_PAGE EXCERPT_

LEXINGTON, Ky. (BP)–“The time has come to rethink the premise that the best education is secular and that religiously based education is automatically inferior,” George Marsden said in an address during the Association of Southern Baptist Colleges and Schools’ June 3-5 annual meeting in Lexington, Ky.

Marsden, professor of philosophy at Notre Dame University and one of two H.I. Hester lecturers for the ASBCS meeting of 200-plus educators, said, “Religious colleges, instead of feeling that they are under pressure to become more like their secular counterparts, should take pride in the religious character of their education, attempting to strengthen it rather than weaken it.

“In our places of worship, [Americans] say their religion is not just for one day a week, but for all that we do,” Marsden said. “Yet in most of their education, Americans send the message that when it comes to the really important things in life — what one should think about other people, society, politics, economics, careers, the environment, ourselves, our moral values, our nature and destiny — … Americans teach their young people to think about them as though God did not exist.”

Religion is typically treated like a “harmless hobby” in most of the nation’s educational system, Marsden said. “At best, it is treated as an okay private hobby, perhaps like a chess club — something students might be encouraged to pursue on their own.

“Perhaps a college or university may even encourage voluntary religious organizations on campus,” he continued. “But [religion] still is not regarded as something that relates to the more important things of life that we learn about. This is the case, I believe, even at many church-related colleges.

“This trivialization of religion in education has a deeper implication … that in large areas of life Americans are taught to act, despite our religious professions, as though God did not exist. That is at least the message that most Americans are willing to send to the next generation in our educational system.”

Marsden contended that America’s educational system got this way through scientific and democratic ideas that emerged at the beginning of the 20th century.

“These two ideas could be brought under the rubric of ‘freedom,'” he said. “Science would involve free inquiry and democratic ideas would involve learning to live freely, to think and choose for oneself.

_PROBLEM SET_
1. Answer these questions using the article on George Marsden's address:
(a) On what dates and in what city was the association's annual meeting held?
(b) What position does Marsden hold at Notre Dame University?
(c) According to Marsden, what two kinds of ideas shaped America's educational system, and when did they emerge?
2. Reproduce the passage of the article on George Marsden's address that opens with the words containing "Religion is typically" and closes with "many church-related colleges.".
3. Go on with the article on George Marsden's address from the point where it stops.
The listing has no connection to the article on George Marsden's address.

_DATA PROVIDED_

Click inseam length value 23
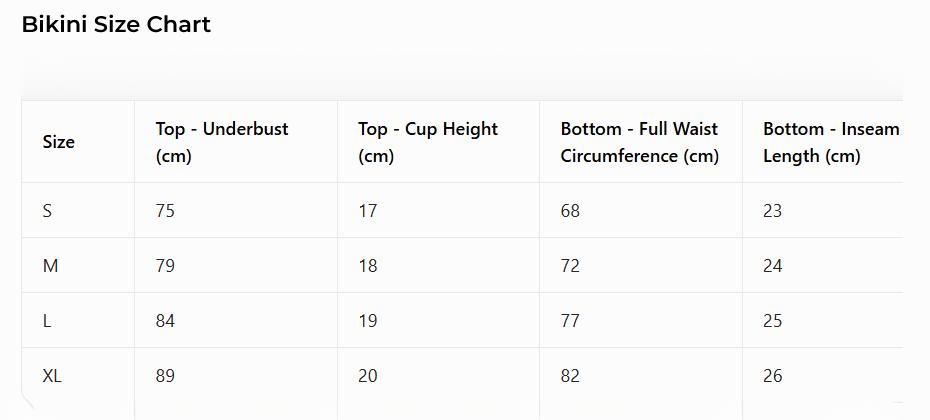 (x=772, y=211)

_TASK ANSWERS_
1.
(a) June 3-5, in Lexington, Ky.
(b) Professor of philosophy.
(c) Scientific and democratic ideas, which emerged at the beginning of the 20th century.

2.
Religion is typically treated like a “harmless hobby” in most of the nation’s educational system, Marsden said. “At best, it is treated as an okay private hobby, perhaps like a chess club — something students might be encouraged to pursue on their own.

“Perhaps a college or university may even encourage voluntary religious organizations on campus,” he continued. “But [religion] still is not regarded as something that relates to the more important things of life that we learn about. This is the case, I believe, even at many church-related colleges.

3.
“Freedom is, of course, a wonderful idea, and we should value both these kinds of freedom — free scientific inquiry and freedom to choose one’s own beliefs,” Marsden said. “But like lots of good things, these good ideas were so valued to the exclusion of everything else that they led to distortions.

“One of those distortions, in my view, was that America’s educators declared that the only first-rate education [is] education free from all religious direction or constraint. Such opposition to religious outlooks is institutionalized and is often directed toward religious schools.”

Marsden said many educators in America have presumed that secular universities that revere science and personal freedom over religious influence are providing the best education.

These educators contend, “If religious colleges aspire to be regarded as truly first-class, they should drop their religious requirements or expectations and adopt educational standards like the [secular] universities,” Marsden said.

“We are not talking just about strict fundamentalist creeds here,” he noted, “but any requirement that faculty affirm the religious tradition of the school.”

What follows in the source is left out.